Preston provides a history of the virus, from its first recorded appearance in 1976. Its first symptoms are flu-like, but these quickly give way to fever, paralysis, diarrhea, and bleeding. Strange though it seems, the virus also causes hiccups. On average, 50 percent of those infected die. Fluid loss is the usual cause of death. The virus interferes with the body’s natural immune response, weakening patients’ immune systems. There is no known cure, and at the time of the 2013 outbreak, there was no vaccine and no drug treatments available.



However, the focus of Preston’s account is the human stories, particularly heroic figures like Lisa Hensley, an American researcher who voluntarily traveled to West Africa to offer her help, and Humarr Khan, a physician from Sierra Leone who had already turned down a lucrative position in America to stay in his homeland to help fight another viral outbreak (of Lassa Fever).

Khan contracted the Ebola virus in the course of trying to manage the outbreak. At the time, Western researchers were excited about an experimental drug called ZMapp: doctors nicknamed it “Wow,” because “everybody was typing Wow in their emails.” ZMapp had been found to work in monkeys, but it had never been tested on humans.

Was it ethically appropriate to test it now? When Khan fell ill, Western medics debated whether to administer the treatment to the medical man. Khan himself wanted to try it. The decision was agonizing: he might die without it; but equally, he might survive the virus without it, while the treatment could kill him.
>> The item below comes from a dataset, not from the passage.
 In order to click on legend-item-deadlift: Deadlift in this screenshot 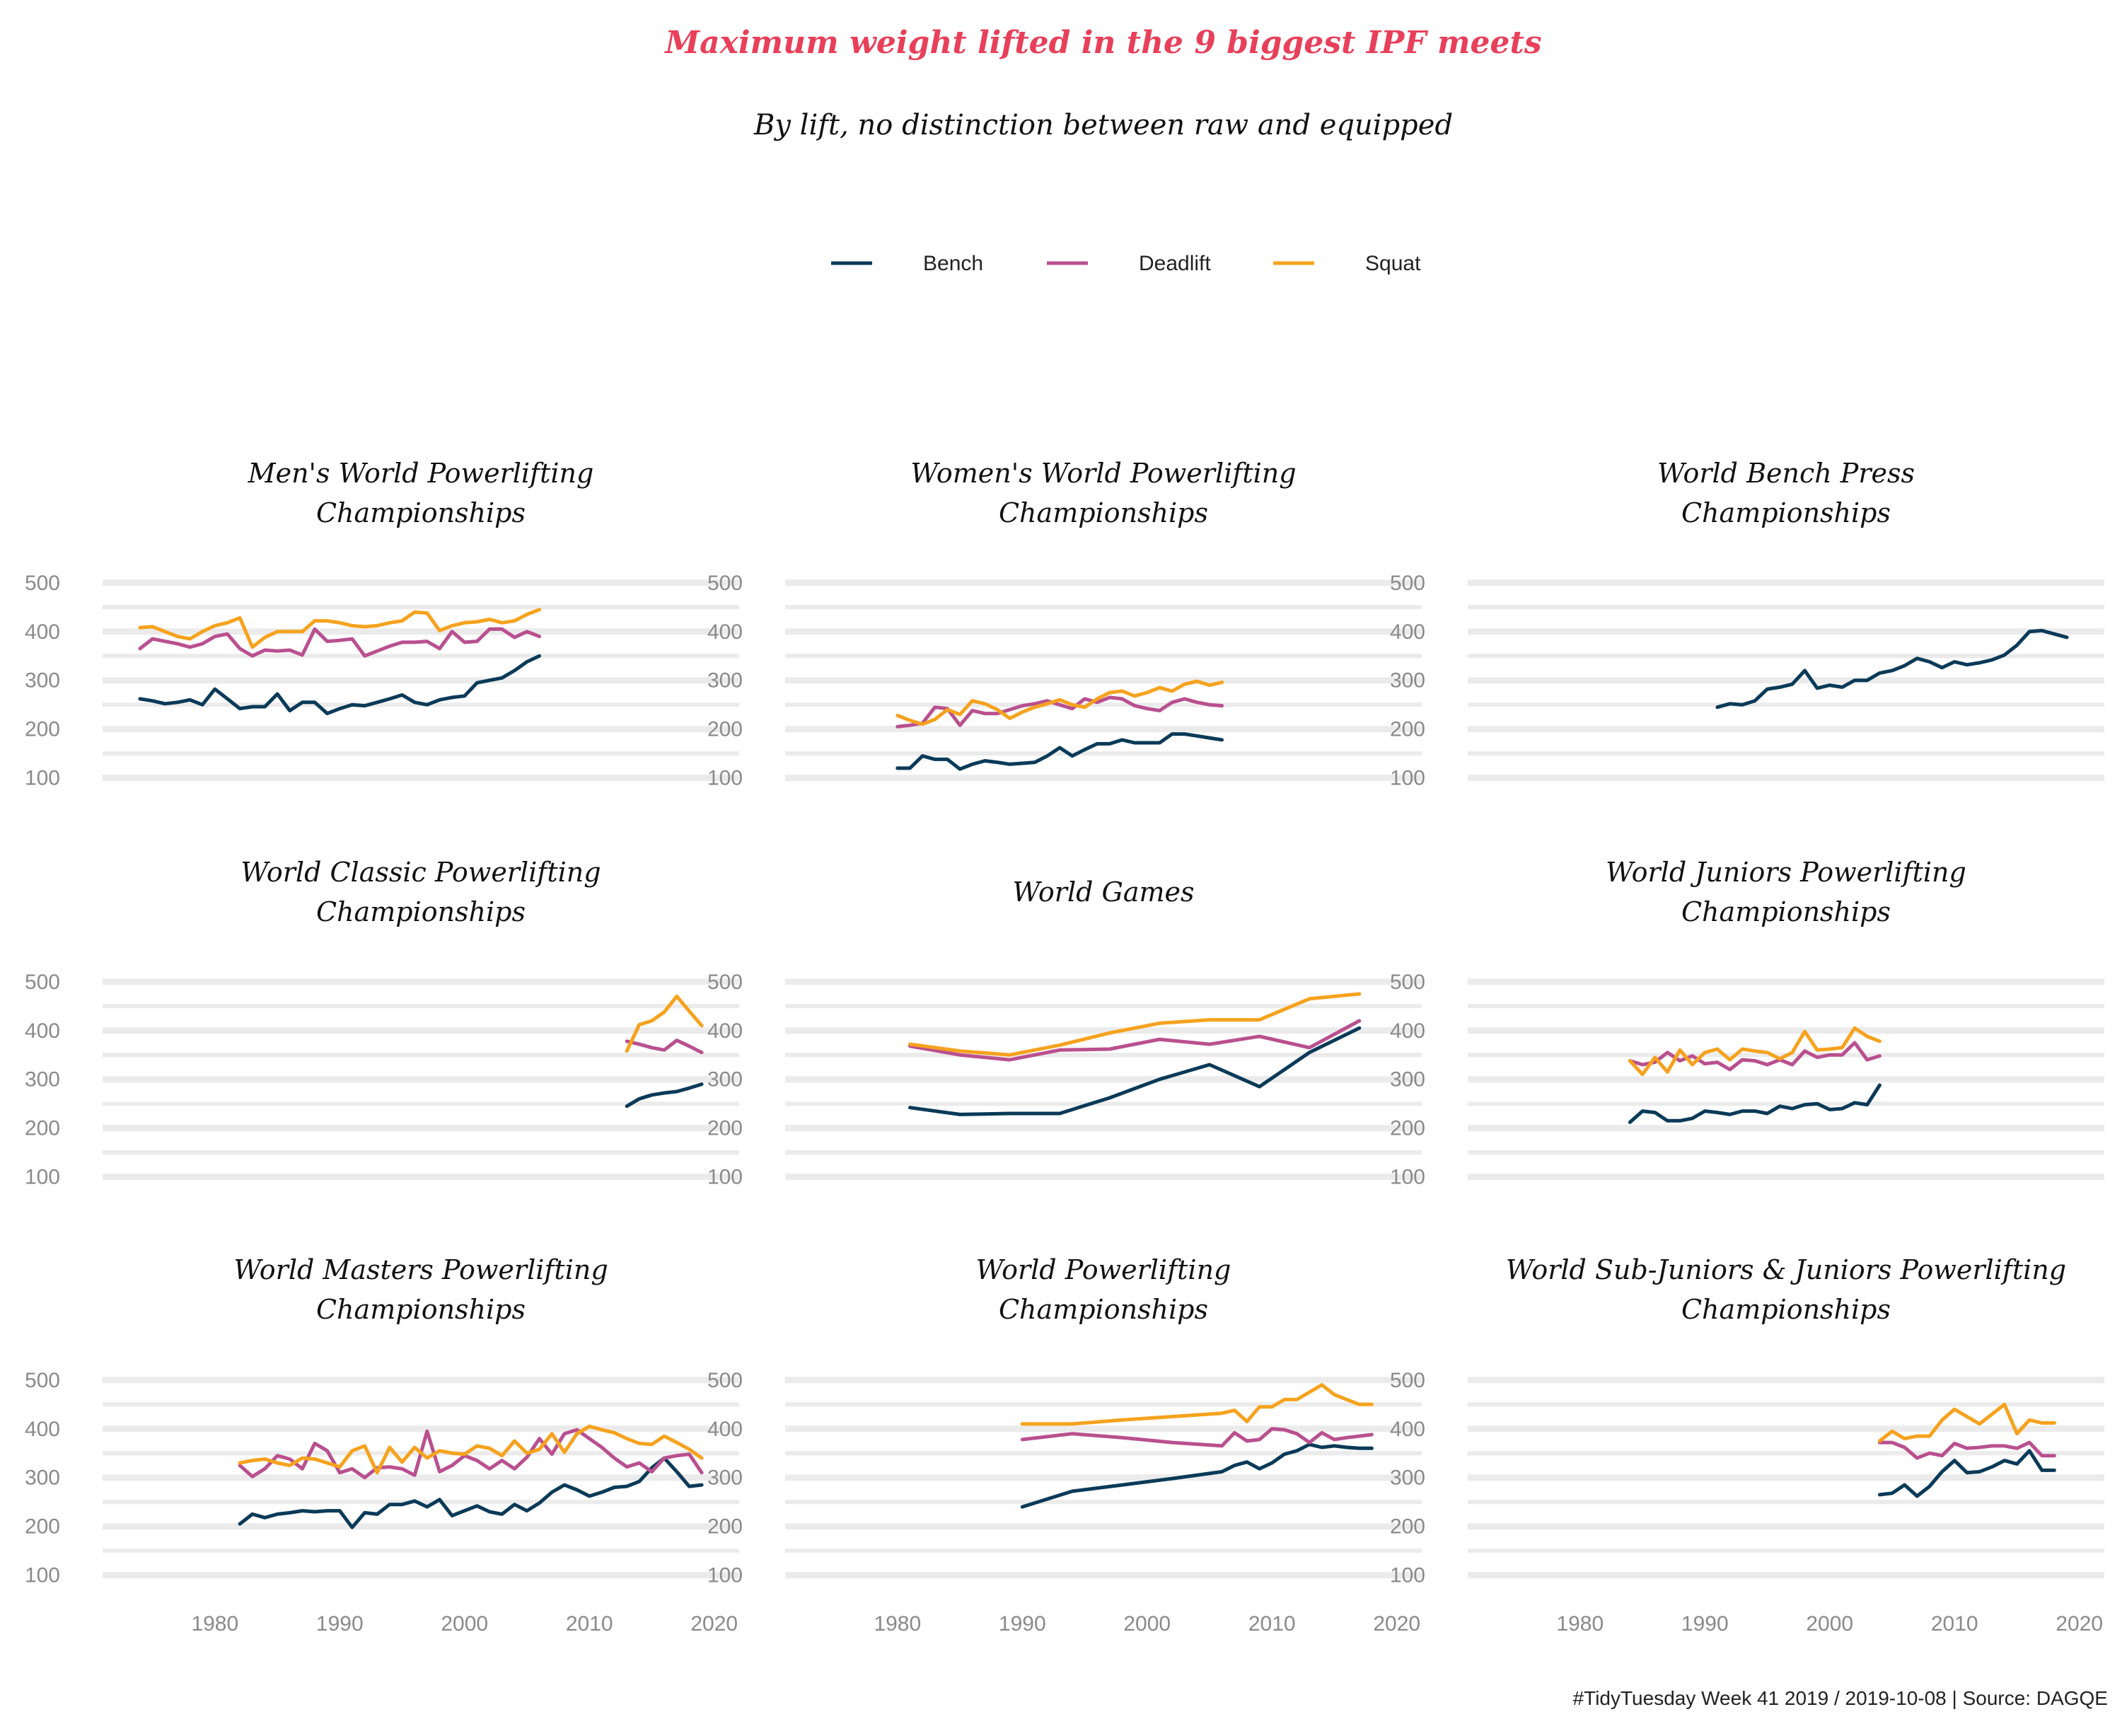, I will do `click(1129, 264)`.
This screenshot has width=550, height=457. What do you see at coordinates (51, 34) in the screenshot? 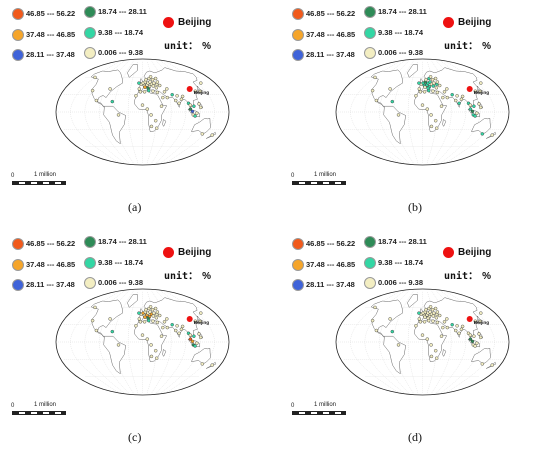
I see `legend-label: 37.48 --- 46.85` at bounding box center [51, 34].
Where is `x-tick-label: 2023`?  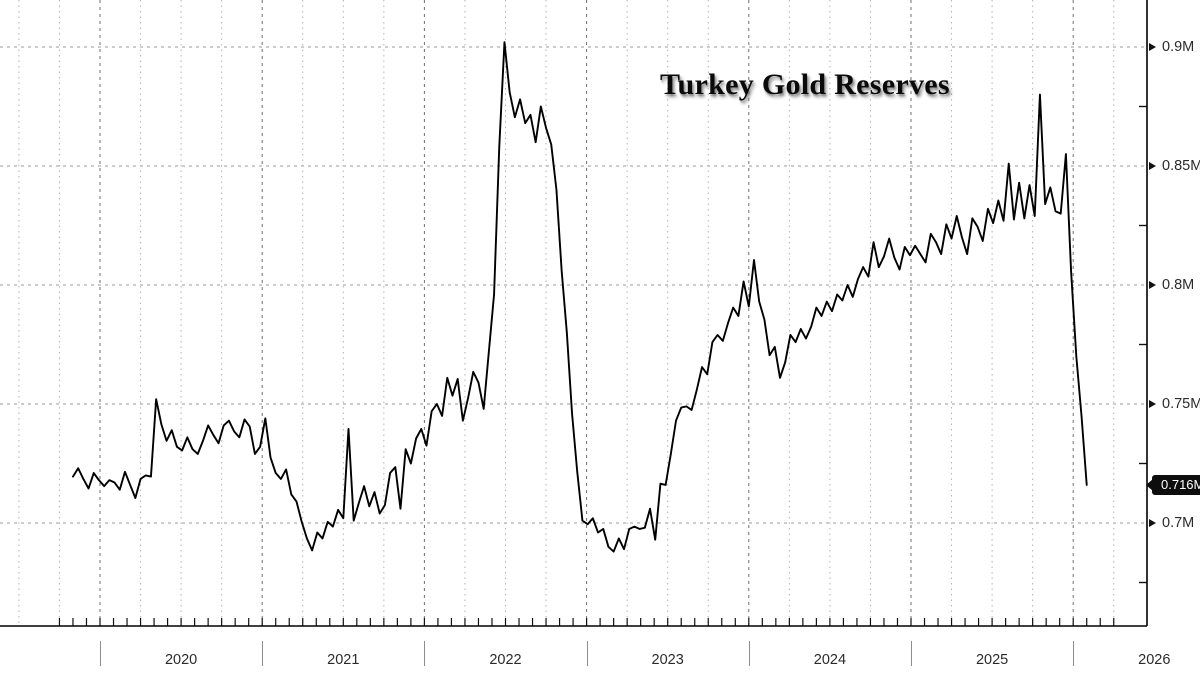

There was another factor at play. Local people had become deeply distrustful of foreign medics. Preston explains that from their point of view, the doctors were “white foreigners” who showed up in “spacesuits” to take away people who in most cases never returned. Even their bodies were never seen again, as they remained infectious and had to be disposed of. “Many didn’t believe in this thing called Ebola.”

Doctors Without Borders reasoned that Khan might die from the ZMapp treatment or be “miraculously” cured by it, and either result might become fuel for further rumors. These rumors were already impacting NGOs’ ability to do their work. At least one community hid people infected with the virus and attacked doctors who tried to take them away. When epidemiologists tried to disrupt the burial of a victim, they were attacked with rocks and nearly killed.

Doctors Without Borders ultimately decided to deny Khan treatment. He died. Later, ZMapp would be administered to two Americans, both of whom survived.



Preston closes his account of the epidemic with an analysis of the likelihood of future outbreaks. He warns that Ebola has emerged in recent decades in part because of human penetration into previously wild places, where diseases carried by other species (in this case fruit bats) can infect people. He points out that this pattern is present not just in Africa but also in Asia and, in fact, the U.S., where tick-borne diseases are on the rise.